В душе у меня поднялось опять бурное волнение.
— Угодно вам меня выслушать? — спросил я возбужденным тоном.
— Тс, — прервал меня следователь, — я убеждаюсь теперь в совершенной правильности моих первоначальных предположений. Вижу, что обстоятельства сложились в данном случае загадочным образом и что роковые судьбы поставили вас самих в таинственное соотношение с некоторыми высокопоставленными особами при здешнем дворе. Мне не подобает глубже вникать в эту тайну, и я счел бы совершенно неуместной для себя дерзостью, если бы вздумал выведывать от вас какие-либо сведения о настоящем вашем имени и о чрезвычайно своеобразной обстановке вашей жизни. Как вы думаете, однако, не лучше ли было бы, если бы вы немедленно уехали отсюда и таким образом сразу отделались от всего, способного угрожать вашему спокойствию? После того что случилось, пребывание здесь, без сомнения, не может быть вам приятно.
По мере того как говорил следователь, я чувствовал, что мрачная тень, лежавшая тяжелым гнетом на моей душе, быстро исчезает. Жизнь снова раскрывалась передо мною, и радость прилила к моему сердцу кипучим ключом горячей крови. Образ Аврелии воскрес в моем сердце, а между тем вдруг требуют, чтобы я уехал отсюда, уехал от нее. «Разве я могу ее покинуть?» — глухо проговорил я, не замечая, что рассуждаю вслух. Следователь взглянул на меня с величайшим изумлением и прошептал:
— Кажется, теперь я понял все! Дай бог, господин Леонард, чтобы не сбылось очень дурное предчувствие, возникшее у меня как раз в эту минуту относительно вашей личности.
Тем временем в моей душе все уже окончательно изменилось. Раскаяние исчезло из нее. Оно сменилось преступной дерзостью, которая и позволила мне с лицемерным спокойствием спросить у следователя:
— Вы, значит, все-таки считаете меня виновным?

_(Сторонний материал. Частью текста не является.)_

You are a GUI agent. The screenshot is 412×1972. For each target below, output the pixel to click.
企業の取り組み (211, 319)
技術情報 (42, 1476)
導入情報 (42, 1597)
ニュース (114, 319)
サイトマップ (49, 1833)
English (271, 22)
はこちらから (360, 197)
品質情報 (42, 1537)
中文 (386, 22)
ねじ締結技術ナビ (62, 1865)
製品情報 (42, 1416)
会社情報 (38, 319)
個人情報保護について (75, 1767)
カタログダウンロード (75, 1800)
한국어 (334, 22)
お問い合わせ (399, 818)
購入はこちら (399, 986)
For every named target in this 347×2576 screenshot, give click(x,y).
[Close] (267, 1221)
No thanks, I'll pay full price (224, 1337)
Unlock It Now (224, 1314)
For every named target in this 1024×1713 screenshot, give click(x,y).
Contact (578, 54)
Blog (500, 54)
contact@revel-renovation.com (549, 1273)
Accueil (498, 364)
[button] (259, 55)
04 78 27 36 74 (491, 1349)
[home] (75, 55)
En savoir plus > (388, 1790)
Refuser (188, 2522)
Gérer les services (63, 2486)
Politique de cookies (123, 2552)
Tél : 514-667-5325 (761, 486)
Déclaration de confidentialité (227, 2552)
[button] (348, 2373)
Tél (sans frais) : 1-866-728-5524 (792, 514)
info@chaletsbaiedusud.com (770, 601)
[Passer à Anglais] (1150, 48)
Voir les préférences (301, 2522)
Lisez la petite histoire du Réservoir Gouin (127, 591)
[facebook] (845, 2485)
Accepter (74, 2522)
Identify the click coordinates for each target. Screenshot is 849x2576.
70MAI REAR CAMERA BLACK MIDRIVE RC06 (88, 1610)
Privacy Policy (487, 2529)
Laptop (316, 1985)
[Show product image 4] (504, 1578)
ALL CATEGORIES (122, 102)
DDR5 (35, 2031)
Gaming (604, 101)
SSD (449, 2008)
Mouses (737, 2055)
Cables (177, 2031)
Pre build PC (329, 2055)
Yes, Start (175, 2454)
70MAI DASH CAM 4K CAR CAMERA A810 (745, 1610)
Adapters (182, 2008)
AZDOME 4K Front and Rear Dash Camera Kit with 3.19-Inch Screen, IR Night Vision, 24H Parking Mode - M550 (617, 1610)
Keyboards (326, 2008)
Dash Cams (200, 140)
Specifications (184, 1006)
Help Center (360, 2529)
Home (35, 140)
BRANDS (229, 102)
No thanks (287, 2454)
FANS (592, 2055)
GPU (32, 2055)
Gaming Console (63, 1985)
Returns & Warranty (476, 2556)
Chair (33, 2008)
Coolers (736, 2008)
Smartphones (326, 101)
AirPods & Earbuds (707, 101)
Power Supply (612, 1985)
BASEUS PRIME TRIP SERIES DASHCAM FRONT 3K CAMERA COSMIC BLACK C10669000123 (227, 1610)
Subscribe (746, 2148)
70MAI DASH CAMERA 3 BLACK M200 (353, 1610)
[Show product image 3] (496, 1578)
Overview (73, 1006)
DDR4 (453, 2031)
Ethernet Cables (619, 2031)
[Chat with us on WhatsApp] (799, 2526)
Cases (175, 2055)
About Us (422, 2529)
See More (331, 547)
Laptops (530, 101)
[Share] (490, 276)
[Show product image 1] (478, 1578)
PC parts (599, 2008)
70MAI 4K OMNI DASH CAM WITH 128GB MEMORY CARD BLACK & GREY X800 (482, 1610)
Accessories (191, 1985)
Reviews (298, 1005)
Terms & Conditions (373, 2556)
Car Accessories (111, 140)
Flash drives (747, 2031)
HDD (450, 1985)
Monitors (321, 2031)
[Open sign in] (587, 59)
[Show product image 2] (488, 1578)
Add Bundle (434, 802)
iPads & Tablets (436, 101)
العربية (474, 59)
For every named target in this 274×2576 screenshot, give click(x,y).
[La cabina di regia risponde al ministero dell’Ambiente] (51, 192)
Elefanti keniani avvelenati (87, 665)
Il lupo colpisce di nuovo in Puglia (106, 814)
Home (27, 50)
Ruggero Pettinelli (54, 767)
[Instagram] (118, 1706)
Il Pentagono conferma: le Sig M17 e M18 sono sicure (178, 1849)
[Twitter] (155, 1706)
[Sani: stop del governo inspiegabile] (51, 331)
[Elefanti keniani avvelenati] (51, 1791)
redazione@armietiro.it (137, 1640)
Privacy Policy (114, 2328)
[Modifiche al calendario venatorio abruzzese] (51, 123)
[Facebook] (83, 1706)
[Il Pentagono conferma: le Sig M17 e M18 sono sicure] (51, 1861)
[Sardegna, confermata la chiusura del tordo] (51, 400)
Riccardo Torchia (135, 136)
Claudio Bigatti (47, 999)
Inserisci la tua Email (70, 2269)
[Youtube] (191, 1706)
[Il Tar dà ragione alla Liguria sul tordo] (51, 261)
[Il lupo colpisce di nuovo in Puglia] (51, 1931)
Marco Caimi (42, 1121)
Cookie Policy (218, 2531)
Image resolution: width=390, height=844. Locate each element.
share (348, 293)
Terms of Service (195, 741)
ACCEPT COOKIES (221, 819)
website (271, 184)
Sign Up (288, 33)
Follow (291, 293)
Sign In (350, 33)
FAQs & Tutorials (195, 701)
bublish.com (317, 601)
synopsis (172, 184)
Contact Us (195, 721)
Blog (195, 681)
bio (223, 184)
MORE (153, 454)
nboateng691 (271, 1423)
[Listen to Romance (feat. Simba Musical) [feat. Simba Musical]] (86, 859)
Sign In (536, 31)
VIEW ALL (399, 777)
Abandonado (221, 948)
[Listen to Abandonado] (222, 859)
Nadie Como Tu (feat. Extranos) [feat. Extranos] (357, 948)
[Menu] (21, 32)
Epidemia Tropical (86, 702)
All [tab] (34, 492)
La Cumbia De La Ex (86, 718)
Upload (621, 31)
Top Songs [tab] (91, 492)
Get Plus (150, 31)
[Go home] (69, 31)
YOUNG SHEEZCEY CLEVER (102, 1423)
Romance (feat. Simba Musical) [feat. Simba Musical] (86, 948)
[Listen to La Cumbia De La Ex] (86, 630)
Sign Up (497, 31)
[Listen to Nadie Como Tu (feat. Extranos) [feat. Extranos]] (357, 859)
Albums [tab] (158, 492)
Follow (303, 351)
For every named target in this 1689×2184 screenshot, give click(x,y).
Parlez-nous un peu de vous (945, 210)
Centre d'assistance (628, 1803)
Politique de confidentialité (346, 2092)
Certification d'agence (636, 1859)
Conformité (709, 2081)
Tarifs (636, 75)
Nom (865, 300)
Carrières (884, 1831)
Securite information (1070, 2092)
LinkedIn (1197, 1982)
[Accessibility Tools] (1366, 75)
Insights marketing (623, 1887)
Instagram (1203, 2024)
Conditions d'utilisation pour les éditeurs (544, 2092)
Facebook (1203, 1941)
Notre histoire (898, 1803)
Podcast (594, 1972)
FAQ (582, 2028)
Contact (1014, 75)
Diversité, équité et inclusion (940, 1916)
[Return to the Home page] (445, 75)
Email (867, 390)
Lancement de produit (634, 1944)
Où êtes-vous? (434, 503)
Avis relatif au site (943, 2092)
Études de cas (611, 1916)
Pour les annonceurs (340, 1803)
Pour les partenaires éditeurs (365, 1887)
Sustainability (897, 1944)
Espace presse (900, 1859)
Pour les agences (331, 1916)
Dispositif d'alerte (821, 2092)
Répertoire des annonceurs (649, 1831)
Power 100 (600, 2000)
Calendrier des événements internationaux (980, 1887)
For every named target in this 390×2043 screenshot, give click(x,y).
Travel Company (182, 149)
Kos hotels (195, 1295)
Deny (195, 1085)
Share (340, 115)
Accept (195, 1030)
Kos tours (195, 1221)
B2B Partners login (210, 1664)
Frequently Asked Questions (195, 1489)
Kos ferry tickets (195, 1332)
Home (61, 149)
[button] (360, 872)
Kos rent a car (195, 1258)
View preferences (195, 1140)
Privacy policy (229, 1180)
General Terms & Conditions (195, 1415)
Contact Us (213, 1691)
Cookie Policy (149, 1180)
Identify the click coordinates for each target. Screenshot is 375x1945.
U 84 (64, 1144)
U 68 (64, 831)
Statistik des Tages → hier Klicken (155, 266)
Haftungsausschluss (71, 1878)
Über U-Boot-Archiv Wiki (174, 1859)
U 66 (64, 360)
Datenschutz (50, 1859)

— Извините, если я умолчу о личных своих убеждениях, — тем более что они составились лишь под наитием мгновенного чувства, — сказал совершенно серьезным тоном следователь. — Несомненно доказано и подтверждено, с соблюдением всех формальностей, какие только может требовать суд, что вы не монах Медард, так как этот Медард находится здесь. Отец Кирилл, обманутый сперва изумительным вашим сходством с этим монахом, при взгляде на него немедленно признал свою ошибку, да и этот капуцин даже не помышлял отрекаться от своего имени. Поэтому решительно все сложилось таким образом, чтобы очистить вас от всякого подозрения. Ввиду этого я считаю долгом верить, что вы и сами чувствуете себя совершенно невиновным.
В это мгновенье подошел к следователю один из судебных приставов и сообщил, что его требуют к прокурору. Таким образом, разговор мой со следователем прервался как раз в ту минуту, когда начинал становиться для меня тягостным.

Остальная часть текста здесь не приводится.